O áudio foi gravado de forma escondida e divulgado pelo podcast Roteirices. A Folha de S.Paulo confirmou a veracidade da gravação, que circula em grupos de militares desde a última semana.
"Algumas interferências do governo, direta, na área militar. 'As novas motociatas do presidente Bolsonaro serão na Aman' --isso foi noticiado. Não ocorreu porque os nossos comandantes, nossos generais, conseguiram convencer o [ex-]presidente [Bolsonaro] que não era uma coisa adequada ter uma motociata, que é um ato político de apoio ao presidente, dentro da academia militar", disse Tomás.

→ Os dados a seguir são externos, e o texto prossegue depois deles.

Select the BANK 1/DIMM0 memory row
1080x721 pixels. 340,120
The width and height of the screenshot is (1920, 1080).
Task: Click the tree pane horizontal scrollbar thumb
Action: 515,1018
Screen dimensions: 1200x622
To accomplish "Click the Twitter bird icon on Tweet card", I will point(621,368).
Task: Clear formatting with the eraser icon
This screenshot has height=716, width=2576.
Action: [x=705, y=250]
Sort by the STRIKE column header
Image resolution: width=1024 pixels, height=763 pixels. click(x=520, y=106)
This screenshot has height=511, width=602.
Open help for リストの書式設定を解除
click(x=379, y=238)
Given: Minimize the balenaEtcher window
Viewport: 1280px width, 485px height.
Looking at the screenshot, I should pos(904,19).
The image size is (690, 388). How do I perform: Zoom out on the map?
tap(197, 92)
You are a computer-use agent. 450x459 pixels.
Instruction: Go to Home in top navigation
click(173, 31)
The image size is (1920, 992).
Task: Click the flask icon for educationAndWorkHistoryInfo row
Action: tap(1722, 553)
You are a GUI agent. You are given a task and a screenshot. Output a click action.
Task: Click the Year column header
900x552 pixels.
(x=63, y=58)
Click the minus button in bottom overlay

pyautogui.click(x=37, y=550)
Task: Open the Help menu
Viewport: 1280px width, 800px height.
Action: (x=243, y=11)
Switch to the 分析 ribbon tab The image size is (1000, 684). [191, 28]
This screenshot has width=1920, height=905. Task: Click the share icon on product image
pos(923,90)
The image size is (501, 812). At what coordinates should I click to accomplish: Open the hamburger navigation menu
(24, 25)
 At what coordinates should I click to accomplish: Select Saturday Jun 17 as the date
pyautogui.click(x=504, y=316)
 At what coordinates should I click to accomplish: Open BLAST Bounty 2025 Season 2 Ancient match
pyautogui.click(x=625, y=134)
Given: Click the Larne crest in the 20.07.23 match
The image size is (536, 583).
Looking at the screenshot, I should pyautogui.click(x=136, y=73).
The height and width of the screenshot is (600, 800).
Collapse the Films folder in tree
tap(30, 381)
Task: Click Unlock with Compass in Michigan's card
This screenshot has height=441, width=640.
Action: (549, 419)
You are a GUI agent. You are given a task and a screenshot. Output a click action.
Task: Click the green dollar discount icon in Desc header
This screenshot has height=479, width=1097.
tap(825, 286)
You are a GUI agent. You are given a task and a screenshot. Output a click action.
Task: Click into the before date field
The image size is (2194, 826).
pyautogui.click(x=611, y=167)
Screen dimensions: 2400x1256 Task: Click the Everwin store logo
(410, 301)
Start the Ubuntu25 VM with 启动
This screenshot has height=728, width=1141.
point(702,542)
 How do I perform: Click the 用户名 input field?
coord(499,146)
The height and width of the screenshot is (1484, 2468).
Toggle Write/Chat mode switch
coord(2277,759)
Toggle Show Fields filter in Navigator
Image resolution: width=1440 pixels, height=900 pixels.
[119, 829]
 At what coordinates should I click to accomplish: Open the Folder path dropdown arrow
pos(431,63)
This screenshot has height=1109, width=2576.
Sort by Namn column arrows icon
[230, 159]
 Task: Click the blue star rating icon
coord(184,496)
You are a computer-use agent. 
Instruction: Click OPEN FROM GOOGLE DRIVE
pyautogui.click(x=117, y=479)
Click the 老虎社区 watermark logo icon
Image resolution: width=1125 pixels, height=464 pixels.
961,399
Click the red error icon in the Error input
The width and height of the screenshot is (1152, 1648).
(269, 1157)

Tomás ainda citou que os comandantes das Forças costumavam ficar quatro anos na função. No governo Bolsonaro, no entanto, o chefe do Exército foi trocado três vezes, no contexto das interferências do ex-presidente.
"No governo passado tivemos uma coisa pouco usual que foram as três mudanças de comandante de Força. Passamos pelo general Pujol, depois o general Paulo Sérgio e depois o general Freire Gomes. Não deu para completar o tempo de quatro anos, que tinha sido normal em todos os governos. Esse é o contexto que estou mostrando para vocês do que ocorreu", completou.
O comandante também criticou a mudança do último desfile do 7 de Setembro no Rio de Janeiro. Como a Folha de S.Paulo mostrou, o então presidente determinou a mudança às pressas para realizar o evento militar em Copacabana, local em que já estava marcada uma manifestação de apoio à sua reeleição.
"Eu estou colocando [as notícias] porque houve diversos pontos de interferência política dentro de temas que são militares."
A gravação tem cerca de 50 minutos. No áudio, Tomás afirma que não considerou adequada a postura do ex-ministro Eduardo Pazuello, que, ainda general da ativa, participou de motociata ao lado de Bolsonaro.
O comandante disse que a postura de Pazuello foi "inadequada" e sinalizou não ter concordado com a decisão do ex-comandante Paulo Sérgio de não punir o general.
"O comandante resolveu entregar o FATD [Formulário de Apuração de Transgressão Disciplinar], o general respondeu e [...] o pessoal considerou que a transgressão estava justificada. É muito difícil para um comandante [militar de área] criticar a decisão dele [comandante do Exército]. Eu posso até falar para ele o que eu penso, mas a decisão está tomada", disse.
"A gente tem que perdoar o pecador, mas tem que mostrar que o pecado aconteceu. Não pode aceitar o pecado, o erro. O erro aconteceu", concluiu.
O comandante Tomás Paiva também aproveitou a conversa para explicar a participação de Bolsonaro em evento da Aman (Academia Militar das Agulhas Negras) em 2014.
Na ocasião, o então deputado aproveitou o fim da cerimônia do espadim para conversar com aspirantes e anunciar o interesse em disputar a eleição de 2018. À época, Tomás era o comandante da Aman. A conversa foi gravada e publicada nas redes sociais de Bolsonaro.
"Ele era deputado federal, certo, e ele sempre comparecia nos eventos e foi recebido, conhece a academia, foi aspirante, sabe onde os cadetes ficam concentrados antes de entrar", disse.
"Eu não estava lá. Estava no Hotel de Trânsito recebendo as autoridades e ele foi ali, foi indo, foi indo, chegou nos aspirantes, falou e aquilo ali foi filmado e virou um 'start' da campanha dele", completou.
A reportagem procurou o Exército para comentar as declarações, mas ainda não recebeu resposta.